___ Exercise input ___

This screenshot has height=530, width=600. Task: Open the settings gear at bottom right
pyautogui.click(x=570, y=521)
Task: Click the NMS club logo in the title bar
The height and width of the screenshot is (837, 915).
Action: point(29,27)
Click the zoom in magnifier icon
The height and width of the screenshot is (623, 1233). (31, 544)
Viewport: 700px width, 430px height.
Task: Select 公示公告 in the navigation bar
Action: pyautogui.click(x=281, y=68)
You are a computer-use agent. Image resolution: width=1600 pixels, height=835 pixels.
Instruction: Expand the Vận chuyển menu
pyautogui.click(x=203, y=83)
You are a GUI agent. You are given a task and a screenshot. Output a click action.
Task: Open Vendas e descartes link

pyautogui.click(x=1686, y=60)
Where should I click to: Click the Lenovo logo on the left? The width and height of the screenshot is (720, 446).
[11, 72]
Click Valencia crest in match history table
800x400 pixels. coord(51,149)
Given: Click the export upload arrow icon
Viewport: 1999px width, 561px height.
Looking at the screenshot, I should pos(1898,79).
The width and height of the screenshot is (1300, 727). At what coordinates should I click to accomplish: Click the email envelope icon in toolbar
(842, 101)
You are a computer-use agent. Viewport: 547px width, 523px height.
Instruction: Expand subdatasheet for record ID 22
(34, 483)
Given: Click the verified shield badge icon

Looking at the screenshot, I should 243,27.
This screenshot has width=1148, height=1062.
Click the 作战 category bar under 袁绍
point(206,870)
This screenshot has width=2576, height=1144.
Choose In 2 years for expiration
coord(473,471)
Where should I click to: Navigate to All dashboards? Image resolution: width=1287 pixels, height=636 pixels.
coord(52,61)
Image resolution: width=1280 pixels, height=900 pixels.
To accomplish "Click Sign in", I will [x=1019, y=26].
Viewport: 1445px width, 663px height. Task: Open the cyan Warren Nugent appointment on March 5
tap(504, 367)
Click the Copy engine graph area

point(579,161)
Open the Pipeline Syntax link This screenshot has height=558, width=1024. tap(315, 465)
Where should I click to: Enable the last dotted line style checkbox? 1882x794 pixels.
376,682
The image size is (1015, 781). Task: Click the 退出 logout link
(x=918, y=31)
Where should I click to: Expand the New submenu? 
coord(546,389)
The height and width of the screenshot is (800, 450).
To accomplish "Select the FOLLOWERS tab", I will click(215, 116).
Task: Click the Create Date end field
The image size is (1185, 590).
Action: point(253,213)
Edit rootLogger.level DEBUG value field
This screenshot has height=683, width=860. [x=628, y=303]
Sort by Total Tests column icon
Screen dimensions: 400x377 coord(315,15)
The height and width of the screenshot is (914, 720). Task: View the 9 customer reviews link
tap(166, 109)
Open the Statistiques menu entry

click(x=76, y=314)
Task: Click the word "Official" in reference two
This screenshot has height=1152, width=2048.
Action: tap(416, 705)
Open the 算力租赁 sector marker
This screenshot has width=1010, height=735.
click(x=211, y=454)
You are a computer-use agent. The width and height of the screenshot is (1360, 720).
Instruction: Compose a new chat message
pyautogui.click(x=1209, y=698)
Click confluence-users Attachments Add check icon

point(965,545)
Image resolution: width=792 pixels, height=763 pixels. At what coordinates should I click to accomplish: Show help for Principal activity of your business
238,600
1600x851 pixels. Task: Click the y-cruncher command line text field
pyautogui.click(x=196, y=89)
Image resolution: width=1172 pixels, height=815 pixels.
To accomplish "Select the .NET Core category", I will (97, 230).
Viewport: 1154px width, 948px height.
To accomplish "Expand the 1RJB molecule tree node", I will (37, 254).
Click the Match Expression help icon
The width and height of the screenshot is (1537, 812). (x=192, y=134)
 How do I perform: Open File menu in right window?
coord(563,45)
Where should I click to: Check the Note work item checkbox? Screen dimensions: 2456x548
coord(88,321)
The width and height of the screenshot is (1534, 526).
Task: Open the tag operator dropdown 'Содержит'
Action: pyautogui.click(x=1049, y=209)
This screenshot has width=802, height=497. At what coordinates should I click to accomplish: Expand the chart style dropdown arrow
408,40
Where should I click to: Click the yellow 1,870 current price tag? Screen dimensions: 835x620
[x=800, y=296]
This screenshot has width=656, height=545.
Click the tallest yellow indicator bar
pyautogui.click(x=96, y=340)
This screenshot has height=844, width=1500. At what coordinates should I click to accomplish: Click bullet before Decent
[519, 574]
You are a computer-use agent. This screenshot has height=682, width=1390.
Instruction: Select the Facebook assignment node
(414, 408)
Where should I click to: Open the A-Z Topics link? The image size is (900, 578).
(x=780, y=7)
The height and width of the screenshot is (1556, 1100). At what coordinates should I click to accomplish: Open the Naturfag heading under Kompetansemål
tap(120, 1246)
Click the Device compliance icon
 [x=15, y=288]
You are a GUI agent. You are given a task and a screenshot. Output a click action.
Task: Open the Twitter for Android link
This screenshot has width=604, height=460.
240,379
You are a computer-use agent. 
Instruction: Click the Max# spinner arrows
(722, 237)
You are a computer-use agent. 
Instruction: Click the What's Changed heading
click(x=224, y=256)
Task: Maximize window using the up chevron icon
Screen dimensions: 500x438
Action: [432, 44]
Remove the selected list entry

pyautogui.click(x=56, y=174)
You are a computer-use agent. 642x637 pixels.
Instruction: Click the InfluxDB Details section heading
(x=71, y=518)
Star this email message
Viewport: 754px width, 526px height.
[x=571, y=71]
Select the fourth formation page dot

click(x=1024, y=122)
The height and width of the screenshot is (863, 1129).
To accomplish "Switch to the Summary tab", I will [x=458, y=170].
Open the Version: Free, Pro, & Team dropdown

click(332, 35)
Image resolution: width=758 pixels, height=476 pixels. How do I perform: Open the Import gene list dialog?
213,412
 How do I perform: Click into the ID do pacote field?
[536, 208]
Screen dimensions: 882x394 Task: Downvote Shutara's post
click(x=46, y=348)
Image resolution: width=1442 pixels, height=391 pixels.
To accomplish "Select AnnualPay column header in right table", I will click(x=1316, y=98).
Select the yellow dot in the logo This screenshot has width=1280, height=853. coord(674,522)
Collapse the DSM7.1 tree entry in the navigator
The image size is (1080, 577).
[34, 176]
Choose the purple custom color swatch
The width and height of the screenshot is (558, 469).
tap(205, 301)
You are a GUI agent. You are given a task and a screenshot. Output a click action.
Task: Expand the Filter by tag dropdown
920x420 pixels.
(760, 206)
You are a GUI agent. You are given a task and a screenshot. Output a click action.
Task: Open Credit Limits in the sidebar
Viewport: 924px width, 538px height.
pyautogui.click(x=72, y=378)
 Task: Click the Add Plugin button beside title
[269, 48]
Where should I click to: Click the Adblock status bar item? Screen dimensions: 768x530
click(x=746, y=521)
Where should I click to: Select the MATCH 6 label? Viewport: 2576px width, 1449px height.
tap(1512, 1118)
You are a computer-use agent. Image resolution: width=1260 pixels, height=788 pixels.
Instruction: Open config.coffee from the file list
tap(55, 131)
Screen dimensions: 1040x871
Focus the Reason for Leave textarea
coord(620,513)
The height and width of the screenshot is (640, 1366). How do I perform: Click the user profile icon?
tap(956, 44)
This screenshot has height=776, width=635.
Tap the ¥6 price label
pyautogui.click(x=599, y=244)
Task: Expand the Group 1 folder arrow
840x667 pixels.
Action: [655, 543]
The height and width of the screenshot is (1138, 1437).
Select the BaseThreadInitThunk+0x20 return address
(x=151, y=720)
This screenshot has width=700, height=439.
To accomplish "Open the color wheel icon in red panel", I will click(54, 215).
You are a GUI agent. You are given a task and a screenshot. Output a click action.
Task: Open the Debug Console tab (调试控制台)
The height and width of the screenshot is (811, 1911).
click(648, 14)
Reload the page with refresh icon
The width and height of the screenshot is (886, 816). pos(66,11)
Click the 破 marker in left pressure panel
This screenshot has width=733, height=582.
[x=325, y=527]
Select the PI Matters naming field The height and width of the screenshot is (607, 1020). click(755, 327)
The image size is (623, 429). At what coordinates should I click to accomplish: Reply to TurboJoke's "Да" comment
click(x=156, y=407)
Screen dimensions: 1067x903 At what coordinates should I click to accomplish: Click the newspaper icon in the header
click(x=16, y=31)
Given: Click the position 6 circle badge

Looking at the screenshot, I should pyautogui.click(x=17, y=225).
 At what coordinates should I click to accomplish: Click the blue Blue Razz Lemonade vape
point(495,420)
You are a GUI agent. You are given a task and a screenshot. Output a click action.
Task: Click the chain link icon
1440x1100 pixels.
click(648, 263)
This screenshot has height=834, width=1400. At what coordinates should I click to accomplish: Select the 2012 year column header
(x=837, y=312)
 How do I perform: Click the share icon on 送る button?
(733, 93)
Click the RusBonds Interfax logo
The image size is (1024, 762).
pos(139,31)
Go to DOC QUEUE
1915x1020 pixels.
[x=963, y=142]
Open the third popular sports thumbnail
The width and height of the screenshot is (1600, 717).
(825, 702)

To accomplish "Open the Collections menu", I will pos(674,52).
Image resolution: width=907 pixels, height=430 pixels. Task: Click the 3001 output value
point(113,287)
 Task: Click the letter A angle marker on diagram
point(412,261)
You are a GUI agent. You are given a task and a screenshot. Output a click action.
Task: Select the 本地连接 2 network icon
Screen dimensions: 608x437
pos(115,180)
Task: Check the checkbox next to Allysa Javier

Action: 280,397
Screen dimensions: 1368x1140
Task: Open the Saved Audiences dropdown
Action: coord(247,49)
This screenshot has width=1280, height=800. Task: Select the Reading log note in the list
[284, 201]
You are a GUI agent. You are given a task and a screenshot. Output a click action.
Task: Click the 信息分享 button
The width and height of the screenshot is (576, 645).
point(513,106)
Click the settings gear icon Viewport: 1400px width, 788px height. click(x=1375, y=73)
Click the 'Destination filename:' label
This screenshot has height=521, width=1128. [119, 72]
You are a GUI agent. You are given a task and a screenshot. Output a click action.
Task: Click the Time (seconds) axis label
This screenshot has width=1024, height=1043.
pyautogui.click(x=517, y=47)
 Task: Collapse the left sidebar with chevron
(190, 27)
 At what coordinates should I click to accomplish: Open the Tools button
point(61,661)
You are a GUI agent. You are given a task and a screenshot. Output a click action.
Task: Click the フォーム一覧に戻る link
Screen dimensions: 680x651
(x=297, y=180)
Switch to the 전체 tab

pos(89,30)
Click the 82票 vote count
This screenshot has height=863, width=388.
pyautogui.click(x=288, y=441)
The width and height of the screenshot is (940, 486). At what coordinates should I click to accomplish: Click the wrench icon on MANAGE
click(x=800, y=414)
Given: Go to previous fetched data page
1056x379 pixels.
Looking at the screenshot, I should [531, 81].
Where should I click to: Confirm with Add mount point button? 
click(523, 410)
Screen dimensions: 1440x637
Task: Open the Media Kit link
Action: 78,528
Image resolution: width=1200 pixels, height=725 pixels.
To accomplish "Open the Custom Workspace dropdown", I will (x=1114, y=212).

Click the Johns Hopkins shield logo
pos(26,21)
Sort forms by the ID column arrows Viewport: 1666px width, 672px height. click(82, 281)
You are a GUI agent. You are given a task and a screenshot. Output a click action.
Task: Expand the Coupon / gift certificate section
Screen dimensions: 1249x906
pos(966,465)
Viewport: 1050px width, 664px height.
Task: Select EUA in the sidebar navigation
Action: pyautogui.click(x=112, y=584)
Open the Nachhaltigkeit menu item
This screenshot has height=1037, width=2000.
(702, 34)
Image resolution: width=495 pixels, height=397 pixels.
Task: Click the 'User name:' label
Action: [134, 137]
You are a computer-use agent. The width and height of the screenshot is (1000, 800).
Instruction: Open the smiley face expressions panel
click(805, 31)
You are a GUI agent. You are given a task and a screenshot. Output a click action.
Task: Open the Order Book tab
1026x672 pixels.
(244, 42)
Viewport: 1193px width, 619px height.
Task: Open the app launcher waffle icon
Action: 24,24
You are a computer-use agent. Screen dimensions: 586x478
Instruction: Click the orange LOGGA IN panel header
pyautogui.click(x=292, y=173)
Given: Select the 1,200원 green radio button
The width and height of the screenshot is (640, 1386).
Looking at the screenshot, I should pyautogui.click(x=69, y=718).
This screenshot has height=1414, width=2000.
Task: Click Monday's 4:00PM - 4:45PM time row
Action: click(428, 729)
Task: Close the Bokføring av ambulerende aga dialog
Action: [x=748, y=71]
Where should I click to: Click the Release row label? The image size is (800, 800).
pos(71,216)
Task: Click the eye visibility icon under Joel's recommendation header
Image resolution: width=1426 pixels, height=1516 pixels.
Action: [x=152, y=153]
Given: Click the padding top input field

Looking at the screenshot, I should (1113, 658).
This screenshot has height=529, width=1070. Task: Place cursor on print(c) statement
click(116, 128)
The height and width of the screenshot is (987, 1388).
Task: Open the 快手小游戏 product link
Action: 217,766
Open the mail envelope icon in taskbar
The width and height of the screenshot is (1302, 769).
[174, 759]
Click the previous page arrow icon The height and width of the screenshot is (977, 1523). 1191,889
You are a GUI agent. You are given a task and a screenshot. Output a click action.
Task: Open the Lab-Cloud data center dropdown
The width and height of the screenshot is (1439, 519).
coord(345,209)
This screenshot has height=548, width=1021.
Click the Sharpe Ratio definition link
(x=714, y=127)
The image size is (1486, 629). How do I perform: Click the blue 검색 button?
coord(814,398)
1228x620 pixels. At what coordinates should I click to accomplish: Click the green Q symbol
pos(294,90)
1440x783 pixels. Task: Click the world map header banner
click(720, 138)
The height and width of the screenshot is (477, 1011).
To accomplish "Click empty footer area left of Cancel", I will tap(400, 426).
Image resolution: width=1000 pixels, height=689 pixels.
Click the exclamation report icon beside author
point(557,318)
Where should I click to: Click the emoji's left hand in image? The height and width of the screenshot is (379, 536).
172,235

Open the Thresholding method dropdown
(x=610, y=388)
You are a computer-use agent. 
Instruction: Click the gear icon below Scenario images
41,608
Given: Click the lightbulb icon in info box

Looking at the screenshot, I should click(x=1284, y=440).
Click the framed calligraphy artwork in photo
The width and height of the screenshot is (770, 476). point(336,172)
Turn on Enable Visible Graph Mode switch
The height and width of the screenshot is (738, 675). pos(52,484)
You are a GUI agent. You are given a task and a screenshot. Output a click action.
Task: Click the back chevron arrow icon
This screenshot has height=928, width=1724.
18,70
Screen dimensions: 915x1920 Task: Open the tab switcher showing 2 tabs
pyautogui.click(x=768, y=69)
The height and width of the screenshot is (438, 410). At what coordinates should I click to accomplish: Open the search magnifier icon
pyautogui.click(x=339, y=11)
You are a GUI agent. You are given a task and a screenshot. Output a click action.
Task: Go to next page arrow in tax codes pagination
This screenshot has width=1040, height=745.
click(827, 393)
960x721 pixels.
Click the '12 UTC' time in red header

___

Required action: Copying begins at the line that holds "This screenshot has width=1040, height=745." and ends at the last line of the data above, with both included and each line kept exactly.

Written solution:
This screenshot has width=1040, height=745.
click(827, 393)
960x721 pixels.
Click the '12 UTC' time in red header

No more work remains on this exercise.